As I said, I do not defend the practice as good. I generally avoid such myself. But this is old, and it worked, and the change Apple made was simply pointless. They could have fixed it by using memmove() and some would have applauded. Some would not because to use memmove() you have to locate the terminating 0 which means scan down the string byte by byte BEFORE starting the copy loop or calling memmove(), and that slows the code down significantly. But Apple didn't do that, they just located the 0, then used the source, destination and length to see if the operands overlap. If so they issue "Abort" with no other explanation and terminate execution.
They had three choices:
(a) leave it alone (the best choice)
(b) fix it switching to memmove() if it detects overlap. A good (but lower performance) choice.
(c) breaking it outright (a terrible choice).
If you don't agree, that's fine. But don't start with the "I find it pretty appalling" nonsense. One should never break code intentionally. There's no way to make an "idiot-proof" strcpy() in the first place, so make it as functional and as fast as possible (which is what has been done by EVERYONE except Apple Mavericks) and move on to something else.
I posed a similar scenario with an aircraft. Did you read that? A crab angle too large is dangerous and the behavior will be undefined because it is not advised. But if you have to land in a crosswind stronger than recommended, or else stick the plane into the ground, which would you choose. A good pilot can exceed max recommended crab angle with additional speed, and a quick foot on the rudder pedal to straighten the plane up just before the wheels touch the ground. Apple's approach would be "stick it in the ground, this is undefined, we don't care whether the pilot is good or not."
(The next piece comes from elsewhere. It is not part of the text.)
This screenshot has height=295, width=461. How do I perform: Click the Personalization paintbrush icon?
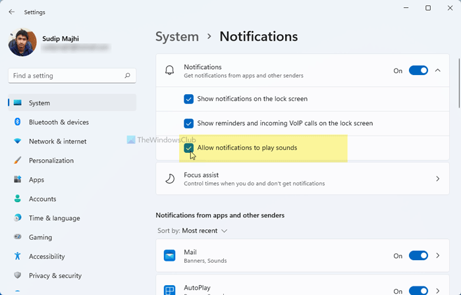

No software engineering book I can think of suggests such behavior. This reminds me of the 1970's where the old Xerox UTS operating system had one error message for the command shell: "eh?" Doesn't matter whether the file doesn't exist, you had a bad wildcard, malformed directory path, bad command option, whatever. eh? They improved. Apple regressed.
For Dann.
Here's the output for the intel compiler with my sample program. First, the EXACT code:
#include <stdio.h>
void main() {
int i;
i = func(0);
printf("%d\n", i);
}
int func(int init) {
int x;
if (init)
x=1;
return (x++);
}
And here's the compiler output with normal optimization enabled:
crafty% icc -O tst.c
tst.c(2): warning #1079: return type of function "main" must be "int"
void main() {
^
I do not know what, exactly, you are doing. Data flow does not work here. But try this change which might open your eyes a bit:
where you call the function with a zero or a one value, replace that with this:
double value;
value = drand48()
i = dodo((int) value);
Does it complain or not? Value will, in this case, always be zero.
replace with
i = dodo((int) (value + 0.5)
Does it complain or not? Value will be 0 50% of time, 1 50% of time.
Compilers can't determine that and give an accurate error. Compiler doesn't even have a clue what drand48() returns, other than a floating point number.
My version of msvc does NOT find this error either. We have the latest commercial compilers they release, with automatic updates. So no idea what you are seeing, but it does not match with what I see. I get the same (no message) output for gcc 4.7.3, clang, intel C compiler (more than one version) and MSVC (I can't give version until I get to the office on monday, my windows laptop stays there as all I use it for is grading assignments.